L’effet de curiosité joue certainement chez nombre de lecteurs : comment était ce géant des lettres américaines dans l’intimité ? On découvre Ezra Blazer/Philip Roth extrêmement généreux (il offre sans cesse à sa chérie des cadeaux, dont des livres, et rembourse la fin de son prêt étudiant) mais aussi traversant quelques soucis de santé, préférant l’appeler sous numéro masqué et en plein processus d’écriture. Leur quotidien est retracé avec piquant, leurs échanges sont enlevés. L’élève a clairement beaucoup retenu du maître. Quant à savoir ce qui relève de la réalité et de la fiction, seule Lisa Halliday en connaît la stricte frontière. Elle qui fait dire à Ezra Blazer, dans l’interview radiophonique qui clôt le volume : "Mais ce serait vain […] de s’embourber dans cet exercice qui consiste à essayer de séparer la vérité de la fiction, comme si le romancier n’avait pas jeté aux orties ces deux catégories enquiquinantes, à juste raison." Il n’empêche, c’est sous couvert de fiction que le lecteur cherchera sans doute à approcher une certaine vérité.

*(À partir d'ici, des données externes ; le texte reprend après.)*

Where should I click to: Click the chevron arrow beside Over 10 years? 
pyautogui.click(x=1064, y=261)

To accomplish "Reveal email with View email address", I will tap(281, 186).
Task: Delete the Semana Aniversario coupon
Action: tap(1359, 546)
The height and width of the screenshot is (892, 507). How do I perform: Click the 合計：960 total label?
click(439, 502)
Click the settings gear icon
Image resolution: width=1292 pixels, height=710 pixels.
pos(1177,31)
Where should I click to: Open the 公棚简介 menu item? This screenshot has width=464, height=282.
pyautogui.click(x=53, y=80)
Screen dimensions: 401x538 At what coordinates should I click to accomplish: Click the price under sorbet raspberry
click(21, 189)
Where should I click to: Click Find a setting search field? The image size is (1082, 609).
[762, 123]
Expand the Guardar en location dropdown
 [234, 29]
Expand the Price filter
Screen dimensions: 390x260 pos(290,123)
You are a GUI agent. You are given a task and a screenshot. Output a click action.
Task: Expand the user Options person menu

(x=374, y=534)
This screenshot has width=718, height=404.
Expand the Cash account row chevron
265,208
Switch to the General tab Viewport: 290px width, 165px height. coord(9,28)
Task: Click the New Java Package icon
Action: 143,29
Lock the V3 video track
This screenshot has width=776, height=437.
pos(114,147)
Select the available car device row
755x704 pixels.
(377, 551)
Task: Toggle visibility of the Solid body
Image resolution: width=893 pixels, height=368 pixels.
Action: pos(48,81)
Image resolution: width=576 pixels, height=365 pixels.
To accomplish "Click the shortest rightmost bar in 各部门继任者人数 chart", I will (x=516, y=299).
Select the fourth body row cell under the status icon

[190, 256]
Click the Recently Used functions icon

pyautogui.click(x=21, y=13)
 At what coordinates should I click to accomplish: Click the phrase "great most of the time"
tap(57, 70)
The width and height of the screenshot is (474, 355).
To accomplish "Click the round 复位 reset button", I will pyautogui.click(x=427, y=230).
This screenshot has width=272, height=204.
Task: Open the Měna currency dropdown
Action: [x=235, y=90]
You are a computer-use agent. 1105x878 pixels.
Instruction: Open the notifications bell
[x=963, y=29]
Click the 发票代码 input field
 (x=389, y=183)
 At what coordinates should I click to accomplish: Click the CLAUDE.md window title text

Après 160 pages, le roman change abruptement d’univers et de personnages. Bloqué dans un aéroport londonien, Amar se débat avec des contrôleurs tatillons. Il ne devait passer que quelques jours chez un vieil ami avant de rejoindre la Turquie, mais les autorités mettent en doute ses explications. Né en 1976 dans l’avion qui emmenait sa famille d’Irak aux Etats-Unis, ce diplômé d’une université américaine a pourtant un parcours exemplaire. Le temps de l’attente est pour lui le temps d’un retour sur son passé, sur les conflits armés, sur la destinée de l’Irak, mais aussi sur la difficulté de vivre avec deux passeports et deux identités quand votre pays d’accueil déclare la guerre à la terre de vos ancêtres. "Si vous dissolvez l’armée, que vous virez tous ceux qui travaillent pour le gouvernement et privez les gens de leur gagne-pain, de leurs revenus et de leur fierté, qu’espérez-vous ? Vous croyez qu’ils vont rester sur leur arrière-train et jouer au parcheesi jusqu’à ce que vous vous pointiez à leur porte et leur tendiez un bulletin de vote ?"
Asymétrie s’achève sur une ultime section, la retranscription d’une émission radio ayant pour invité Ezra Blazer, à qui vient d’être attribué le Nobel de littérature (!!). Se mêlent alors choix musicaux et confidences. Prise isolément, chacune des trois parties est brillante, un peu trop parfois, mais l’ensemble ne se départit pas d’une impression de fabriqué qui laisse perplexe. L’exploration d’une même thématique - les jeux de pouvoir - apparaît trop ténue pour apporter une cohérence. Certes l’élève a beaucoup appris du maître, mais que serait ce roman s’il n’était signé de l’élève ?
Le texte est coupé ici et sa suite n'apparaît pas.